┌──

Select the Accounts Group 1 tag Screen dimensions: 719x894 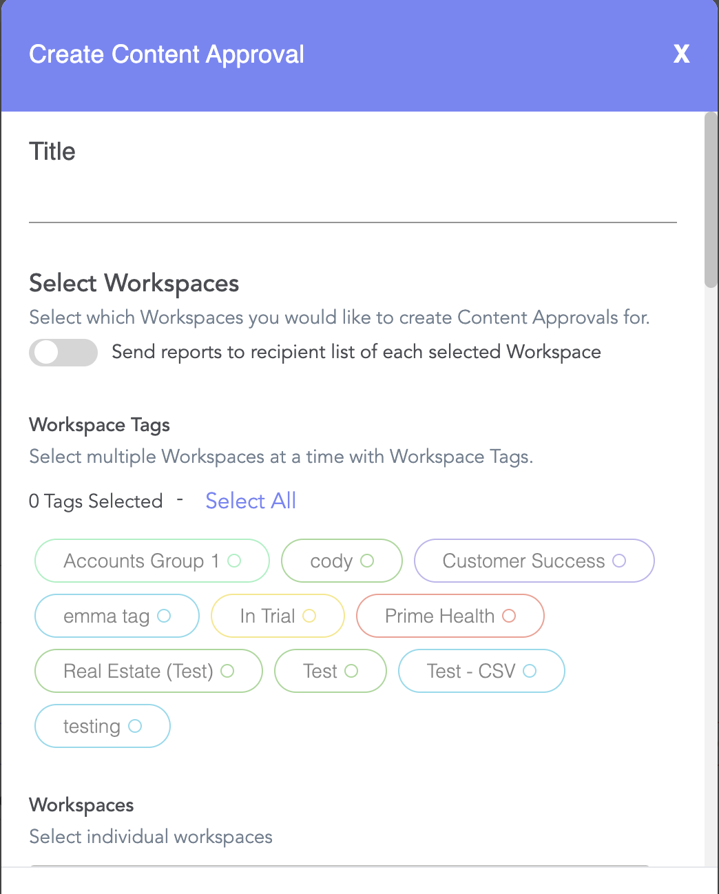[152, 561]
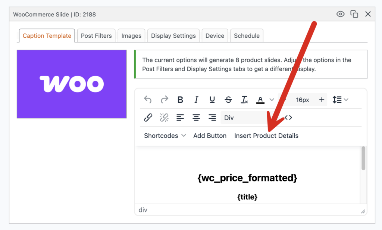Switch to the Post Filters tab
Screen dimensions: 382x230
coord(96,35)
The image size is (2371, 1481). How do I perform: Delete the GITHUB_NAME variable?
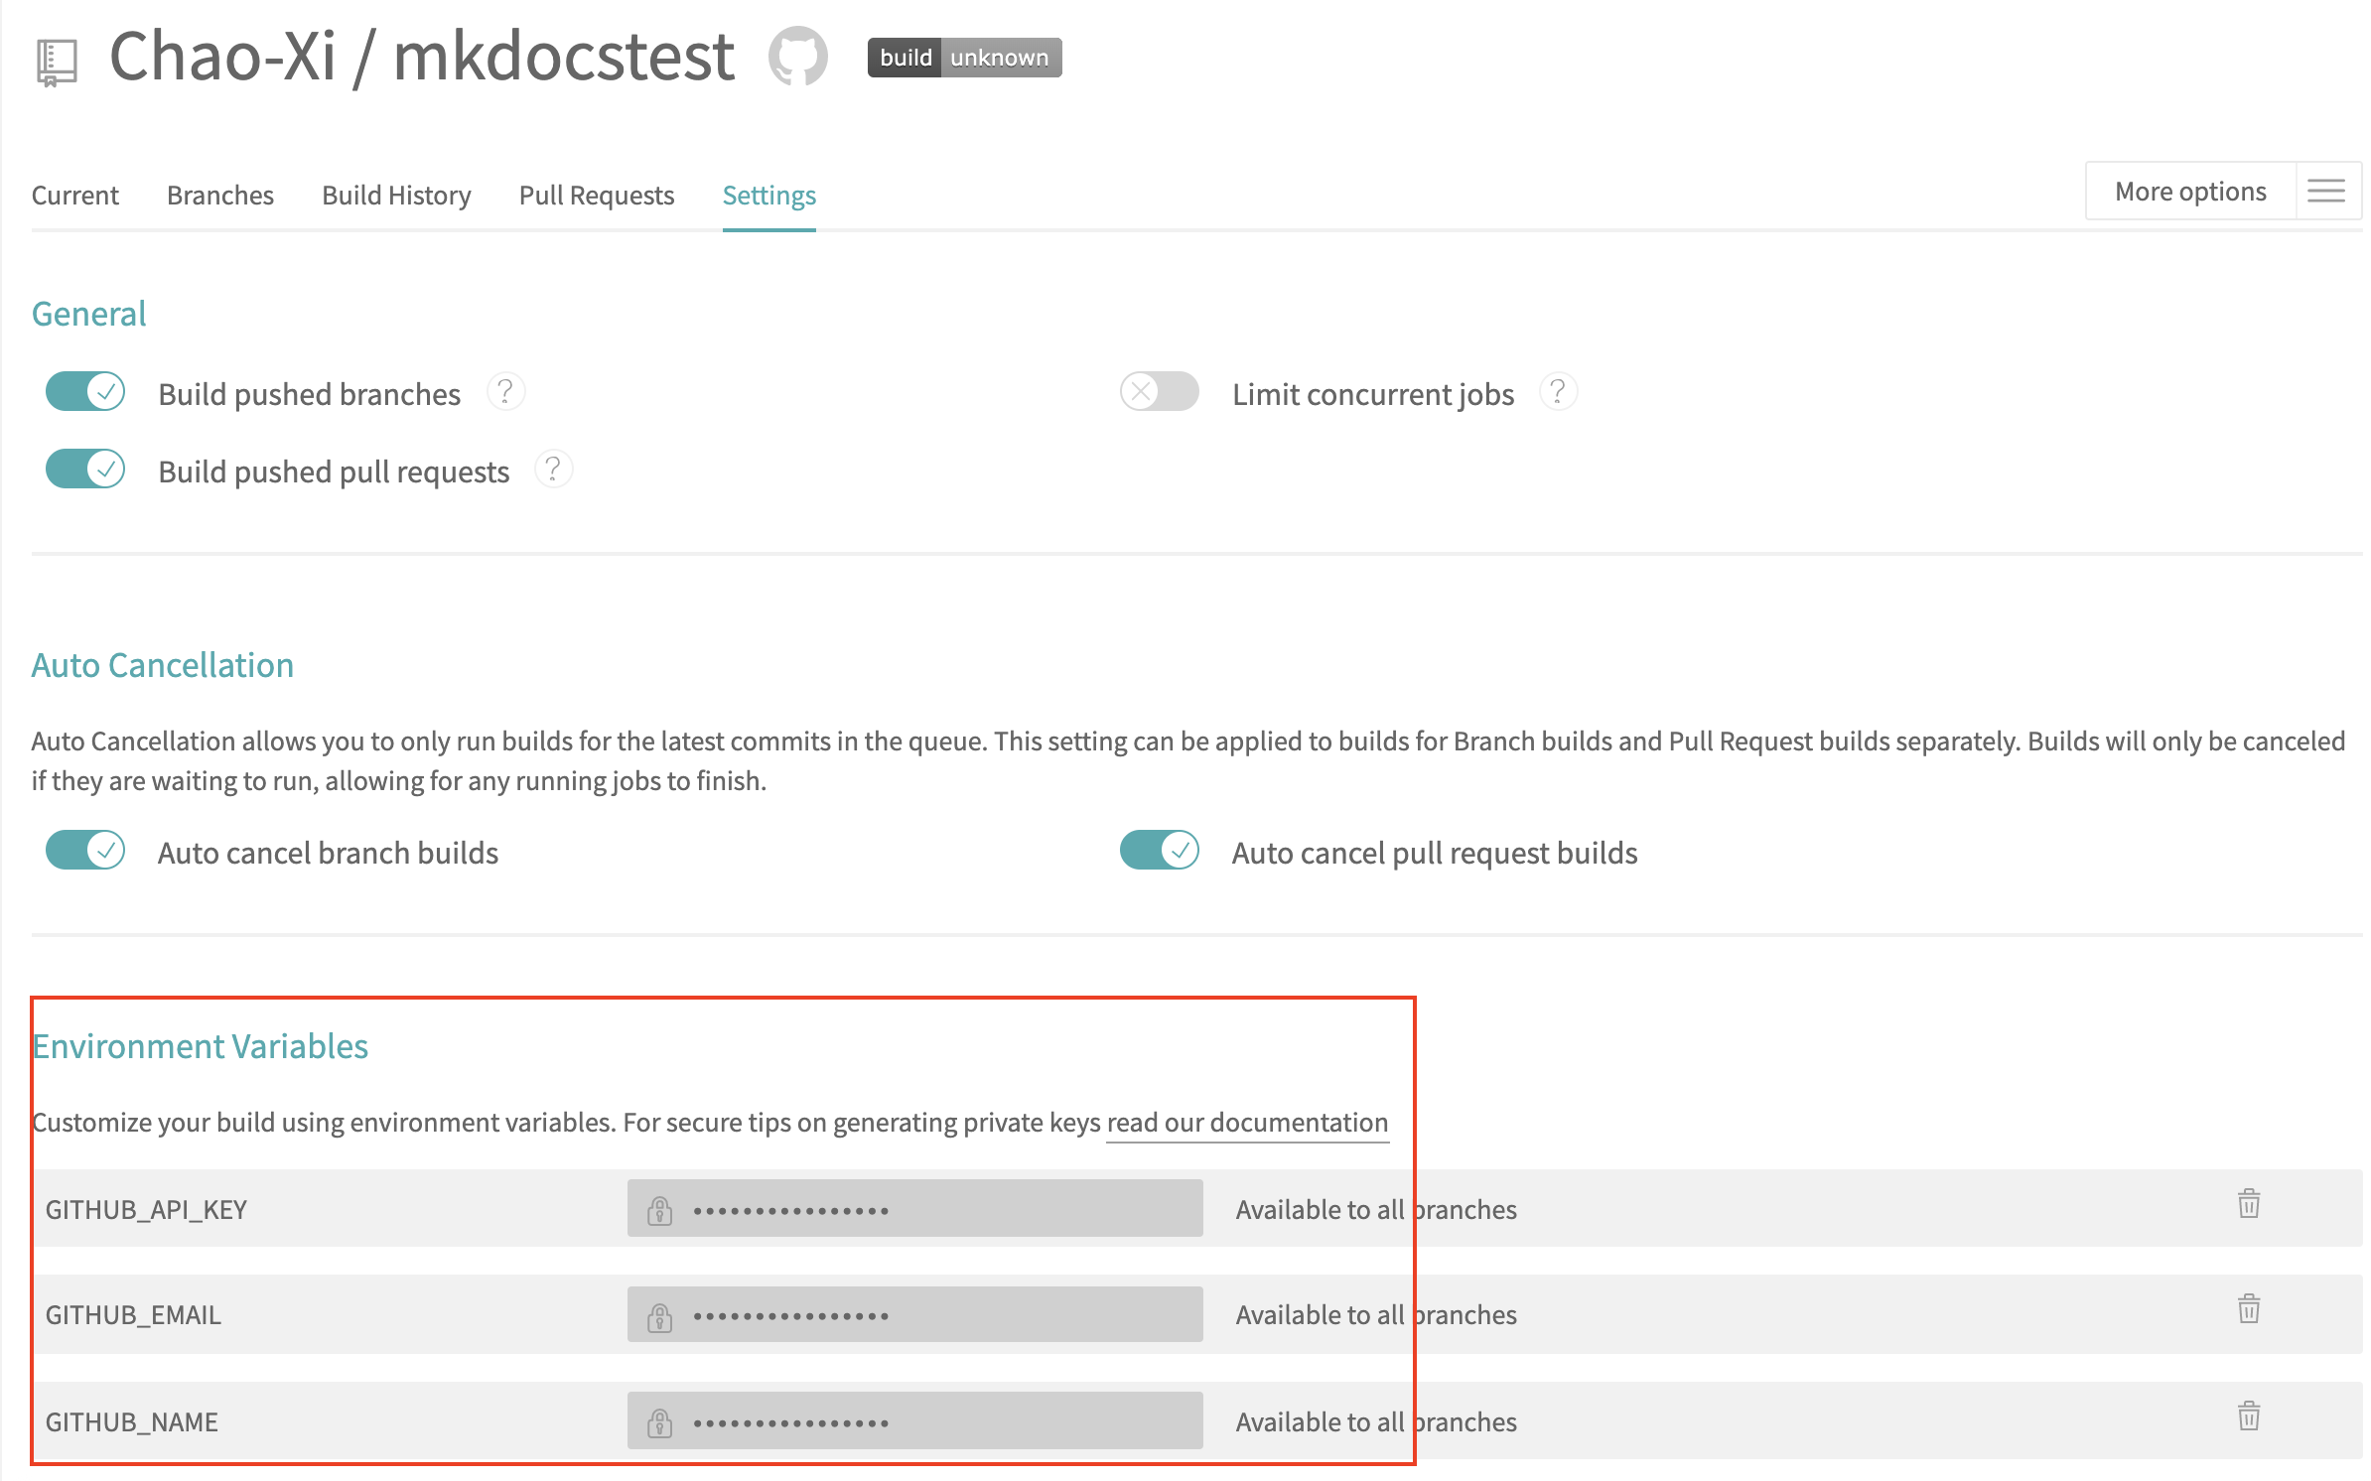[2248, 1416]
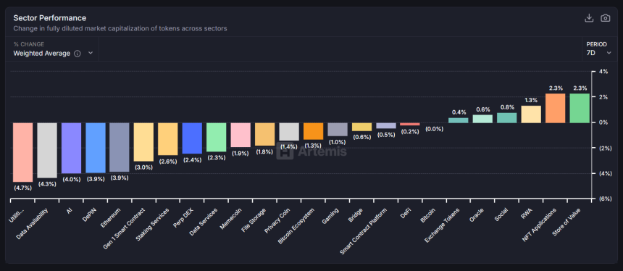This screenshot has width=623, height=271.
Task: Click the Sector Performance title
Action: (50, 18)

└──

Assignment: Please copy only the lines from the one that contains "The image size" through the last line of the records, exactly, and keep every picture out of the copy.

Response to the task:
The image size is (2371, 1481). How do I perform: Delete the GITHUB_NAME variable?
[2248, 1416]
This screenshot has width=623, height=271.
Task: Click the Sector Performance title
Action: (50, 18)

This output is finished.